Here is the second derivative for x , keeping y fixed.

For $\partial V / \partial x$ here's what I get: (1/x^2+y^2) *2x*1/2 = x * (x^2+y^2)^-1

=>
-(x^2+y^2)^-1 * (x^2+y^2)^-2 *2x^2...

Which seems wrong...

It is wrong. But I can see parts of the right answer in it. Did you use the product rule on the first derivative? Can you show your steps?

It is wrong. But I can see parts of the right answer in it. Did you use the product rule on the first derivative? Can you show your steps?

Yes, that I have. Sure :
Let u = x , v = (x^2+y^2)^-1
Then using product rule :

f'' (x,v) = u' (v) + (u)v' ( Differentiating w.r.t x , keeping y constant)
=>
1* (x^2+y^2)^-1 + x [ -1 ( x^2+y^2)^-2 * 2x) ]

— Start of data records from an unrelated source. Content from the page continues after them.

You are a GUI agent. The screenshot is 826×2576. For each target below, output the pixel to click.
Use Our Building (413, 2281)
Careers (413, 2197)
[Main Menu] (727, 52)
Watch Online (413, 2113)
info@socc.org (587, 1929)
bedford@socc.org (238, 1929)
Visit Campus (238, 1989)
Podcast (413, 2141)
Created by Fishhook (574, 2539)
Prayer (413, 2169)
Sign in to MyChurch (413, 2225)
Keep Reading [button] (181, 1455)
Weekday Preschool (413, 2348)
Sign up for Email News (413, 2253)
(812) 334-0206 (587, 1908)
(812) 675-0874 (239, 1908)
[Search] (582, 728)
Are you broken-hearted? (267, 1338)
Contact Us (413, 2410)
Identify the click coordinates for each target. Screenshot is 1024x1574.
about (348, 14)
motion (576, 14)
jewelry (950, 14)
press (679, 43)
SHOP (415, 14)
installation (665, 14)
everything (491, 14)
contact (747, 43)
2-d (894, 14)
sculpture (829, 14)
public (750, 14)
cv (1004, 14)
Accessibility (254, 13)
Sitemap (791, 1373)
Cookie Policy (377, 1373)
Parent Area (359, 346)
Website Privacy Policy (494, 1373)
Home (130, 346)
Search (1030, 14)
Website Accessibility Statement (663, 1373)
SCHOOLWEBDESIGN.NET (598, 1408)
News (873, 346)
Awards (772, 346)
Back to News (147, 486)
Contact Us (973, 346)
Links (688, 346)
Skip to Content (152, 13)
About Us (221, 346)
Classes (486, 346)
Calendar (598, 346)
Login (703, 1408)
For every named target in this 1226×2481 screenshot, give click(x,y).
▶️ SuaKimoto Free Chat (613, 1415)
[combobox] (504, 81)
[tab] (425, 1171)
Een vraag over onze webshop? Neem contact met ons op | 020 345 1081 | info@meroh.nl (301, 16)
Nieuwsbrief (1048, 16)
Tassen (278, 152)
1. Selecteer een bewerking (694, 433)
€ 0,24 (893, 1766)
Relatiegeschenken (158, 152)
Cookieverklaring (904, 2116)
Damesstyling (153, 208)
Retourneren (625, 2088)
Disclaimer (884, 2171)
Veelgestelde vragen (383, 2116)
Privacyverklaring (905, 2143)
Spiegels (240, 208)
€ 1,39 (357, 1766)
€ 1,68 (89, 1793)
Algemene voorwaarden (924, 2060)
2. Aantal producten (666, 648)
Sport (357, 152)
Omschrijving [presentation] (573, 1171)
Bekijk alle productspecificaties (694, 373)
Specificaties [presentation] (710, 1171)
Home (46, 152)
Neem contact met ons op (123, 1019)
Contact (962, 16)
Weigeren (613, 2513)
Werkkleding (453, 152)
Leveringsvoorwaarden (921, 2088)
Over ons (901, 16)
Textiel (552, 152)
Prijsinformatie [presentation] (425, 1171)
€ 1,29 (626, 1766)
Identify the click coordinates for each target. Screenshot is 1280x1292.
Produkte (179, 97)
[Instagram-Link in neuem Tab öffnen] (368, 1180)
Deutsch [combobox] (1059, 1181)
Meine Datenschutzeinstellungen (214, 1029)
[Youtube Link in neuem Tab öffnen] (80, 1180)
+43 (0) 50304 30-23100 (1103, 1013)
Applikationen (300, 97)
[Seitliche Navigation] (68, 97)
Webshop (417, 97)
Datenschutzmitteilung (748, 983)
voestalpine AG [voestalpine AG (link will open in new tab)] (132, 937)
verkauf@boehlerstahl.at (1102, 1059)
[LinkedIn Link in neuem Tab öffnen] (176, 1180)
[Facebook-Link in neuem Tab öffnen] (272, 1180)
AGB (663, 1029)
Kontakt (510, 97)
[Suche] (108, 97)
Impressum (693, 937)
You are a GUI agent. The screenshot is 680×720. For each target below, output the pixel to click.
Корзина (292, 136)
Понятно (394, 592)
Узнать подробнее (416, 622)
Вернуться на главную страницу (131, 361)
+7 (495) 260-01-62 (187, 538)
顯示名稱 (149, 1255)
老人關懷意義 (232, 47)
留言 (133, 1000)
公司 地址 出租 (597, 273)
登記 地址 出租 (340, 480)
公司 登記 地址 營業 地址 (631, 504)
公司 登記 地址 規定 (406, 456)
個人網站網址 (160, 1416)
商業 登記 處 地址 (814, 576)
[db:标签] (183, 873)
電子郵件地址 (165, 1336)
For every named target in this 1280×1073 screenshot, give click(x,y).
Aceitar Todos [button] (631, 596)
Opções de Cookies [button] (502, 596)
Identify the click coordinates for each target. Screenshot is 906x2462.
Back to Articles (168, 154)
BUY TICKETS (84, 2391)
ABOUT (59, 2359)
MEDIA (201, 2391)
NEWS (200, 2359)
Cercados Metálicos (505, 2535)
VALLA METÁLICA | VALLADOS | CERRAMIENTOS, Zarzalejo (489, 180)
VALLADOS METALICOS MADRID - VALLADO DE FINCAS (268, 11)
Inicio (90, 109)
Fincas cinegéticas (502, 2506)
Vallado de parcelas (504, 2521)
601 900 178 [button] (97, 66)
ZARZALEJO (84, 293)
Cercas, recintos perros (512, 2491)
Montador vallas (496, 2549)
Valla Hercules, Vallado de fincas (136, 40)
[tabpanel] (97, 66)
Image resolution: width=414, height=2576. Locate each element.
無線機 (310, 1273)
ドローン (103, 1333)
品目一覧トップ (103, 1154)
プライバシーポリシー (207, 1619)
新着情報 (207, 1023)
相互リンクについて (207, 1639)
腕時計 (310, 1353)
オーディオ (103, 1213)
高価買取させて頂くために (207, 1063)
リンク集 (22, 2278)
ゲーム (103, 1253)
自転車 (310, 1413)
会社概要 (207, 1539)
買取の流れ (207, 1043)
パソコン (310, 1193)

There's something about this expression which makes me think that it's wrong.. ( (x^2+y^2)^-2 , shouldn't the right version be : -1(x^2)^-2 * 2x ?

Dick
Homework Helper
No, it's right. That doesn't look a lot like what you posted before. Were you just being sloppy? Here I'll simplify it a little and translate into TeX:
$$\frac{1}{(x^2+y^2)}-\frac{2 x^2}{(x^2+y^2)^2}$$

No, it's right. That doesn't look a lot like what you posted before. Were you just being sloppy? Here I'll simplify it a little and translate into TeX:
$$\frac{1}{(x^2+y^2)}-\frac{2 x^2}{(x^2+y^2)^2}$$

Oh silly me.. ok then in that case my second partial derivative of y is :

$$\frac{1}{(x^2+y^2)}-\frac{2 y^2}{(x^2+y^2)^2}$$
It still doesn't answer the question.. they want me to prove that the sum of these two derivatives = 0 , am I right ?

Dick
Homework Helper
Oh silly me.. ok then in that case my second partial derivative of y is :

$$\frac{1}{(x^2+y^2)}-\frac{2 y^2}{(x^2+y^2)^2}$$
It still doesn't answer the question.. they want me to prove that the sum of these two derivatives = 0 , am I right ?

Yes, prove the sum is zero. Add them and do some algebra. Put stuff over a common denominator.

Yes, prove the sum is zero. Add them and do some algebra. Put stuff over a common denominator.

Oh.. that makes sense.. Thanks for your help!